Находясь, видимо, под впечатлением бед и страданий, которые война принесла и немецкому народу, фронтовой трибунал не стал рассматривать дело. Тогда смершевцы переслали бумаги в Москву, где судьи были не столь сентиментальны, тем более в отсутствие обвиняемого. Из Штеттина Копелева вместе с другими без вины виноватыми отправили по этапу в лагерь на Унже, за Волгой. Узнав об этом, его родные, друзья, знакомые писали Генеральному прокурору и в ОСО, возмущались актом откровенного произвола, доказывали, что Лев ни в чем не виноват, ручались за него. Заступничество возымело действие. В августе 46-го Копелева, все еще не осужденного, доставили «на переследствие» в Бутырки. По сравнению с лагерными ужасами столичная тюрьма казалась на первых порах санаторием.

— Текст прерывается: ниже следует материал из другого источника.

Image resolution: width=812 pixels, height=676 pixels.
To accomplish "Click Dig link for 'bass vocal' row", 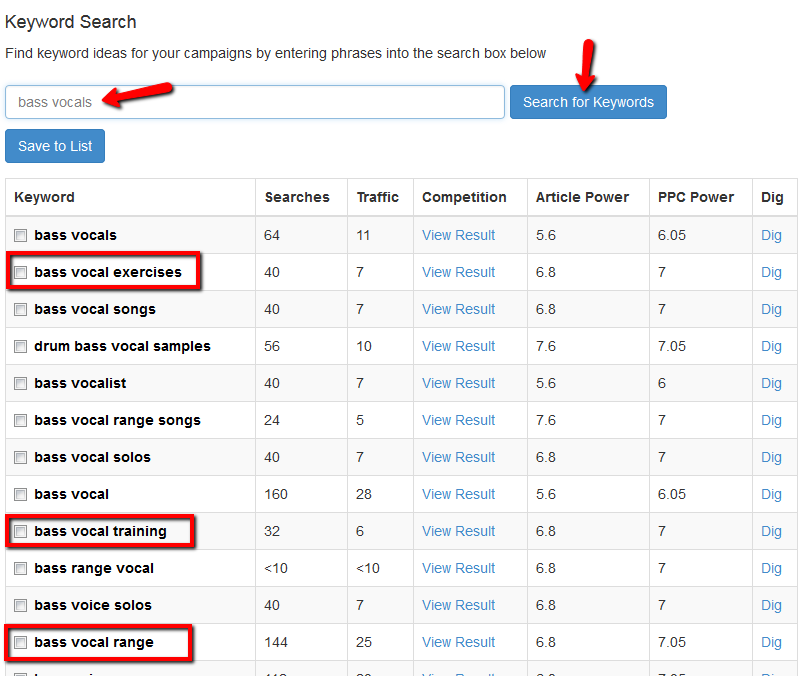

В декабре трибунал Московского военного округа вынес оправдательный приговор «за полным отсутствием состава преступления». Ранним январским утром 47 года Копелева освободили из-под стражи. Он не спеша шел по широкой пустой улице, продуваемой морозным, колючим ветром, читал афиши, видел, как в темных домах вспыхивают розово-желтые окна, курил, думал о скорой встрече с родными и — был счастлив…
Вскоре Копелев подал заявление в парткомиссию Главпура, прося восстановить его в кандидатах партии. Сановники с золочеными погонами сочли это неслыханной дерзостью. Решение трибунала было отменено «как недостаточно обоснованное», а в середине марта за Копелевым пришли двое в темных пальто. На заседании трибунала он услышал уже опостылевшие слова: «клевета», «дискредитация командования», «срыв боевых заданий», «пропаганда в пользу противника» и — приговор: «три года заключения в исправительно-трудовых лагерях и два года поражения в правах». Прокурору показалось — мало. Военная коллегия Верховного суда отменила приговор «за мягкостью». В октябре 47-го Копелева, несколько месяцев проработавшего фельдшером в лагере «Большая Волга», опять привезли в трибунал. Решение суда, «самого великодушного в мире», как сказал прокурор, теперь гласило: десять лет заключения и пять лет поражения в гражданских правах.
Так Копелев, лишенный к тому же звания и наград, оказался «в круге первом», вместе с Солженицыным.
— Ты не скрываешь, что Солженицын сделал тебя под именем Льва Рубина одним из главных персонажей своего романа? — спросила я как-то Копелева.
— А зачем скрывать? Только хочу тебе сказать, что этот малый получился у него еще наивнее и глупее меня тогдашнего.
В «круге первом» Лев пробыл до 1950 года, на волю же вышел лишь в декабре 54-го, проведя в заключении в общей сложности 9 лет и 9 месяцев. А реабилитировали его только в 56-м, кстати, одновременно с друзьями, которые после войны вступились за него и были вышвырнуты из армии и профессуры. Были уволены и понесли наказание по партийной линии и судьи: как те, что когда-то оправдали его, так и «жалостливые» — те, что дали всего три года.
То, как живет и работает Лев, всегда вызывает у меня какое-то радостное изумление. Восхищает прежде всего внутренняя свобода, органически присущая ему. Свобода, которую он не завоевывает, а — творит… «Я живу inspite of, — писал он мне из Москвы. — Это тоже разновидность свободы, ибо позволяет мне говорить и писать только то, что я действительно думаю. Я не отвечаю ни перед какой инстанцией — только перед моей совестью. Не состою ни в какой партии. Не отношу себя и к диссидентам. И не верю больше ни в программы — они всех к чему-то обязывают, — ни в обещания всяких харизматических личностей. Жить и действовать так, чтобы никогда не жалеть о своих словах и поступках, — вот мой категорический императив».